Сержант между тем, наклонясь к уху все еще сердитого коня, что-то терпеливо говорил - кажется, объяснял, что на "дозорке" несут службу другие, что сегодня наш путь не совсем обычен, и конь успокаивался, мотал головой, вроде бы понимая наконец, чего хотят люди, потом гордым скоком унес хозяина на его место - в голову отряда.
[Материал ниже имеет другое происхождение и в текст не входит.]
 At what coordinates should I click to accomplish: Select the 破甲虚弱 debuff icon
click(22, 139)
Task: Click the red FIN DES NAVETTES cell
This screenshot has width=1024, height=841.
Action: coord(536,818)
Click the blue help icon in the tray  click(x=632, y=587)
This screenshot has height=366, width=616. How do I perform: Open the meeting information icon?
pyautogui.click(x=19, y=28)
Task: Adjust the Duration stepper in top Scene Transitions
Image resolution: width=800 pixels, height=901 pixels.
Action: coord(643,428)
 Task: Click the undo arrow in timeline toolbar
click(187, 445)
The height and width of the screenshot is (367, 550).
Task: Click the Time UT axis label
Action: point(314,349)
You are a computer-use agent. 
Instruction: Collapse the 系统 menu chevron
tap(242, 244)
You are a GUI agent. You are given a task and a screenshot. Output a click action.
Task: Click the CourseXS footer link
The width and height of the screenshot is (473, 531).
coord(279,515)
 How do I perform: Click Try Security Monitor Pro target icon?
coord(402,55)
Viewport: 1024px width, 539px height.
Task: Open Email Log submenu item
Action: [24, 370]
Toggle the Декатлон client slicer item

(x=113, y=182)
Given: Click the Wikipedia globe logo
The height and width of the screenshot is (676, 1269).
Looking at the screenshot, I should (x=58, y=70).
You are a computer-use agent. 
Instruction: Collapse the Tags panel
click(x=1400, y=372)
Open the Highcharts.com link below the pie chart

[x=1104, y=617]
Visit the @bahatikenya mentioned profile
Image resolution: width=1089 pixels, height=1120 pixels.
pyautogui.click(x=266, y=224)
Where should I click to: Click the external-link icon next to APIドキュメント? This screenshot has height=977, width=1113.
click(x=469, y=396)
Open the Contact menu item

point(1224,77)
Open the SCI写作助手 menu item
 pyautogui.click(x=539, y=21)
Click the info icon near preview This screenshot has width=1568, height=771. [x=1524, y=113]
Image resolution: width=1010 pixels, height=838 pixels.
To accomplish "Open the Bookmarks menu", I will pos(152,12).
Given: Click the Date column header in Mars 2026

Лошади на границе особенные. Очень послушные командам и бережливые к всадникам, выносливые и упорные на горных подъемах, спокойные на скользких каменистых спусках, бесстрашные над головокружительными обрывами, они помнят дозорные тропы лучше самих хозяев. Ведь служба их на заставе гораздо продолжительнее солдатской. Привычка изо дня в день проходить строго установленный маршрут, отступление от которого недопустимо, въедается в самую кровь животных, поэтому лишь нарушение знакомого порядка способно вывести их порой из равновесия, вызвать непослушание. Мы сами виноваты, что начали непривычный маршрут от привычной "дозорки", Пенал рассердился справедливо. Зато посади на такого Пенала самого неопытного пограничника и отпусти поводья - он без понуканий пройдет маршрут от точки до точки, только поглядывай вокруг!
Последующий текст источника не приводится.